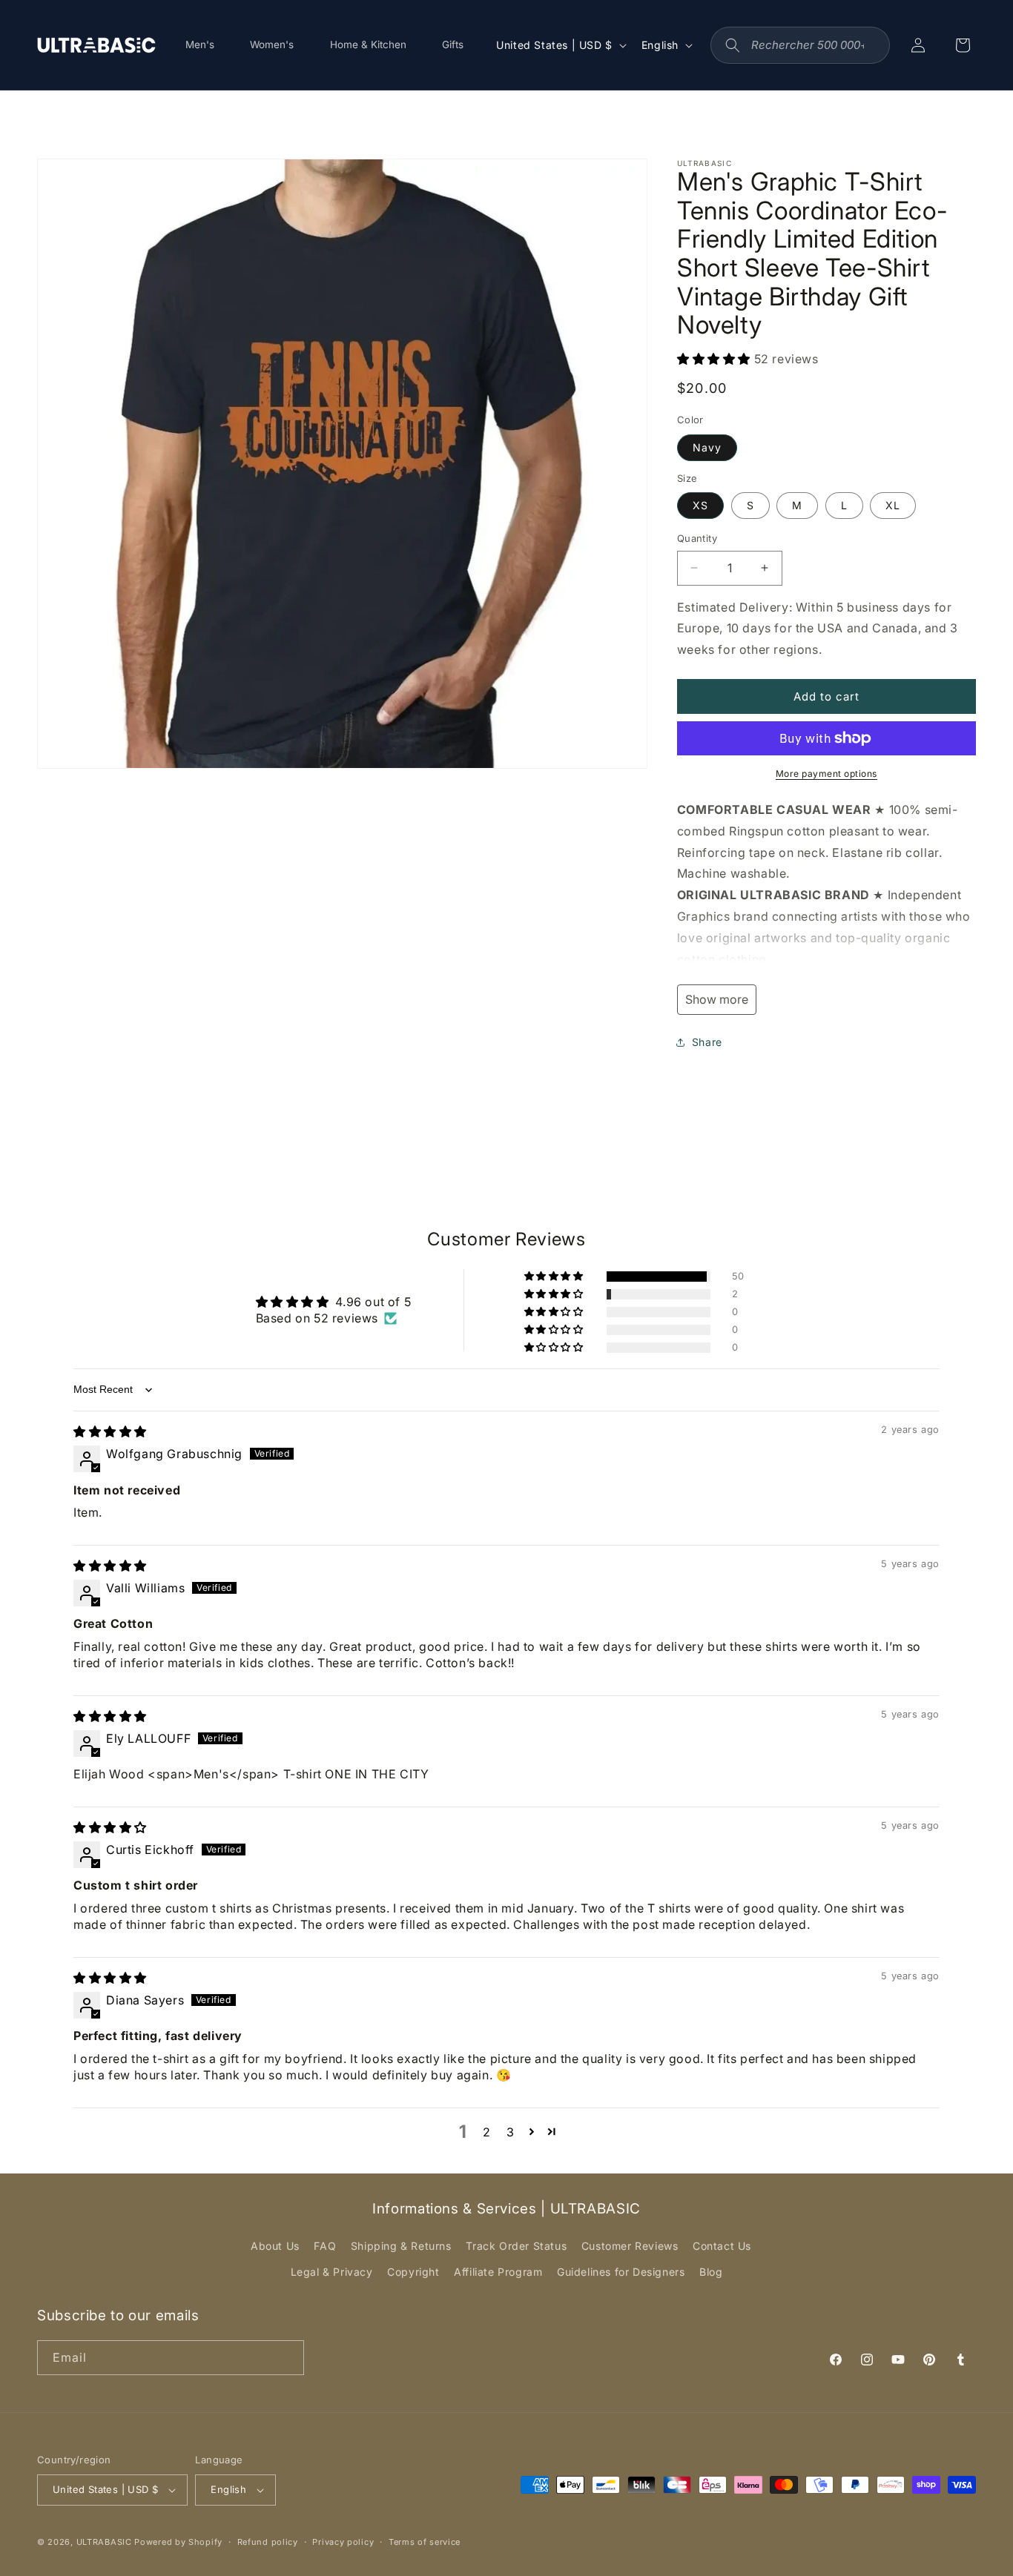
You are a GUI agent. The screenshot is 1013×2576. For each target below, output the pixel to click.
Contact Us (722, 2245)
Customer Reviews (630, 2245)
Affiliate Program (498, 2271)
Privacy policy (343, 2542)
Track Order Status (516, 2245)
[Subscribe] (287, 2357)
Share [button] (707, 1042)
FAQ (325, 2245)
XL (892, 505)
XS (700, 505)
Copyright (413, 2271)
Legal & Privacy (332, 2271)
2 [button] (487, 2132)
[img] (110, 1431)
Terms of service (425, 2542)
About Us (275, 2245)
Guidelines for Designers (620, 2271)
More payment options (826, 773)
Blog (710, 2271)
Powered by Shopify (178, 2542)
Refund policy (267, 2542)
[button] (715, 358)
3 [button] (510, 2132)
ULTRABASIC (104, 2542)
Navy (707, 447)
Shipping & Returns (401, 2245)
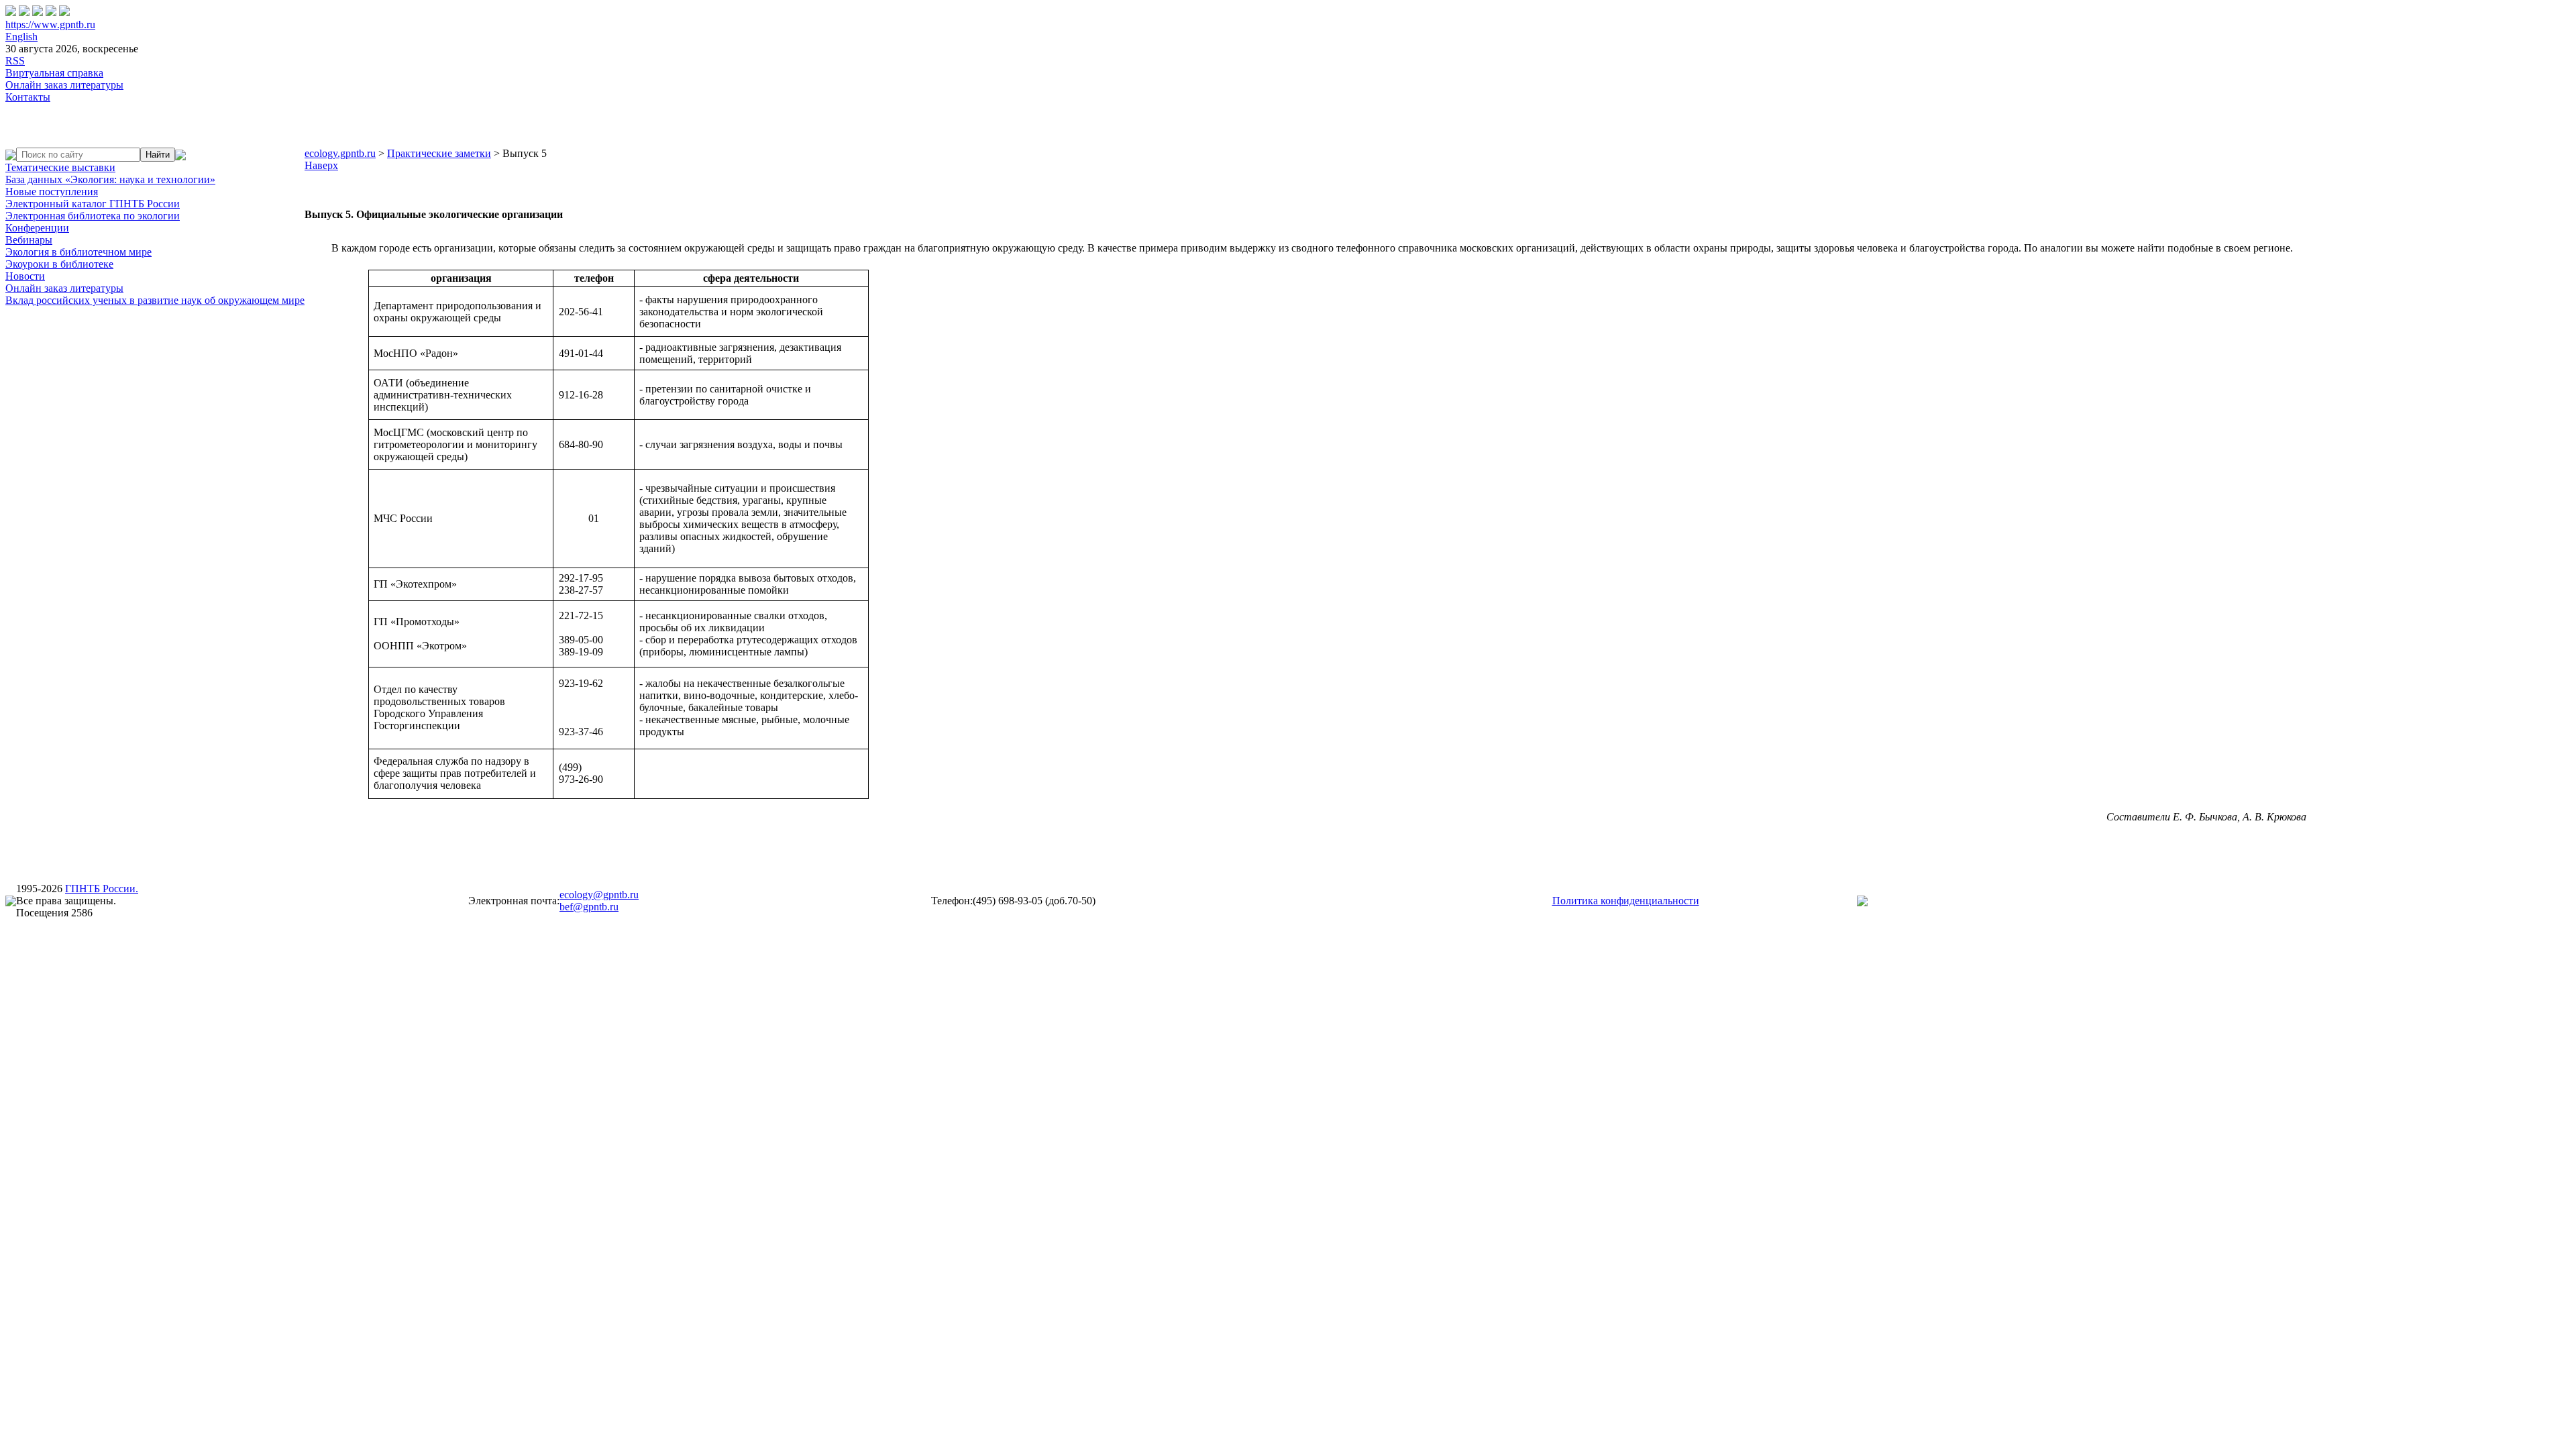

The task:
No pictures should appear in the copy. Reproduce exactly the lines from the line containing "Refund policy (267, 2542)" through the last line of the data, inclusive.

Finished exercise:
Refund policy (267, 2542)
[button] (715, 358)
3 [button] (510, 2132)
ULTRABASIC (104, 2542)
Navy (707, 447)
Shipping & Returns (401, 2245)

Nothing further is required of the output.